How we can achive this sort of fault tolerant system?
Does QNX has some special services/utilities for this sort of redundancy?

Regards,

Albert
[/quote]

I have been somewhat involved with the group that designed the RadarSat satellites. Everything is redundant, All inputs are going to two systems, and all outputs are “merged”. So you end up having two systems doing the same things at the same time, there is no moving of software from one place to the other. This is the approach I would take. Depending on your current design this can be simple or very complex, but definitely less risky then moving programs from one machine to another

Think about this, if the computer where the program is to be moved from dies, how do you move the program… That kinds of defeat the purpose doesn’t it Or if the software has gone wild because of a hardware glitch what would be the point of moving it.

Mario

maschoen · February 23, 2007, 8:09pm

It’s interesting hearing the different ideas about this subject, but there seems some confusion about what is wanted and what can be done.
I think it should be clear, that there is no built in way to just freeze any process, transport it to another cpu, and expect to have it pick up where it left off.
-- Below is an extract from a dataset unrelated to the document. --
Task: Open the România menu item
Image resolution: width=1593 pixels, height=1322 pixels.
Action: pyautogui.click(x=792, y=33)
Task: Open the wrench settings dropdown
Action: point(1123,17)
It also should be clear that if you are writing the process, and it has a well defined result, that it should be possible to provide the type of fault tolerance that Albert was asking about. In the hope of opening up the discussion, I’ll describe a project that I recently worked on that does something like the latter.

The requirement was for a very large fast and redundant database. For speed, the database uses a hash algorithm. There is not need to read records sequentially, so this is adequete. Two copies of the database exist on separate nodes, and each node has a resource manager that looks after it. I/O requests are channeled through an interface library to the Active resource manager. That manager handles all reads directly. Updates, adds, and deletes are also forwarded to the Inactive resource manager. If the Active resource manager dies, requests are re-routed, and the Inactive manager becomes active. There are synchronization issues at startup, and when a dead manager comes back to life which must be handled carefully.

The special service that QNX provides that makes this all work is message passing. Clients send messages to resource managers, and the active resource manager sends updates to the inactive manager. I hope this is some good food for thought.